What is compound interest?
Compound interest is interest earned on your original money and on the interest it has already earned. In other words, your interest starts earning its own interest. That small idea is the single most powerful force in personal finance.
Simple vs compound interest
With simple interest, you earn a fixed amount each year on the original sum only. With compound interest, each year’s interest is added to the balance, so next year you earn interest on a slightly bigger amount. Early on the difference is small; over many years it becomes enormous.

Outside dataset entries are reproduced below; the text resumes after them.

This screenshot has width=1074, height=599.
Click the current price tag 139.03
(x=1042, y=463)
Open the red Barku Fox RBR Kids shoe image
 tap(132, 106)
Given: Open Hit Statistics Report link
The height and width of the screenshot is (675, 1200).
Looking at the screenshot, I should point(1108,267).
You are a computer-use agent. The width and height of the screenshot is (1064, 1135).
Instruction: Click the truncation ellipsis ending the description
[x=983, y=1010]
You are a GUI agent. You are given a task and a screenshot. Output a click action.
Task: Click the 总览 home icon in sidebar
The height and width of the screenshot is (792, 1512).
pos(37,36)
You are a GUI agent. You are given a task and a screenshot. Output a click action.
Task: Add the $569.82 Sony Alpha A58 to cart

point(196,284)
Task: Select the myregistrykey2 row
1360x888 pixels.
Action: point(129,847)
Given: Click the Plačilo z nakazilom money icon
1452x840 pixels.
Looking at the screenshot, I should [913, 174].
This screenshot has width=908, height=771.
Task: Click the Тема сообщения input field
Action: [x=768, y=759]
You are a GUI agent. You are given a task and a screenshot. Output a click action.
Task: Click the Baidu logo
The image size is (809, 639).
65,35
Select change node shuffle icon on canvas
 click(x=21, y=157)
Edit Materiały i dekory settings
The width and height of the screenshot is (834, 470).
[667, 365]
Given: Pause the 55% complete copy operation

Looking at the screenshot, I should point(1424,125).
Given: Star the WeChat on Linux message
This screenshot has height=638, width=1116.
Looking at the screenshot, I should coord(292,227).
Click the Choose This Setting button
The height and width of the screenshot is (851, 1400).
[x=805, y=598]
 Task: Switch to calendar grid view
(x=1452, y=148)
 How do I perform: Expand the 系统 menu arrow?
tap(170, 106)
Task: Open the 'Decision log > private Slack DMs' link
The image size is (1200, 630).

The formula (in plain language)
The compound interest formula is A = P (1 + r/n)^(nt), where P is the principal, r is the annual interest rate (as a decimal), n is how many times a year interest is compounded, and t is the number of years. A is the final amount; the interest earned is A − P. You don’t need to memorise it to use the idea — just remember that more time and more frequent compounding both help.
A rupee example
Suppose you invest ₹10,000 at 10% per year. With simple interest you’d earn ₹1,000 every year. With compound interest you earn ₹1,000 in year one, but about ₹1,100 in year two (10% of ₹11,000), and more each year after. Over 30 years, ₹10,000 at 10% compounded annually grows to roughly ₹1.7 lakh — without you adding a single rupee.
The rule of 72
A handy shortcut: divide 72 by the annual interest rate to estimate how many years it takes money to double. At 8% a year, money doubles in about 9 years (72 ÷ 8). At 12%, in about 6 years. It’s a quick way to feel how powerful a higher rate — or more time — really is.
Why time matters most for students
The biggest lever in compounding is not the amount or even the rate — it’s time. A student who starts investing a small amount at 18 can end up far ahead of someone who starts a much larger amount at 30. Understanding this early is one of the most valuable lessons financial literacy offers.
Frequently asked questions
What is the compound interest formula?
A = P (1 + r/n)^(nt): P is the principal, r the annual rate as a decimal, n the number of times interest compounds per year, and t the number of years. Interest earned is A − P.
What is the rule of 72?
Divide 72 by the annual interest rate to estimate how many years it takes money to double. For example, at 9% it takes roughly 8 years.
Where do students see compound interest in real life?
In savings accounts, fixed and recurring deposits, mutual fund SIPs — and, less happily, on credit-card balances and loans, where it works against you.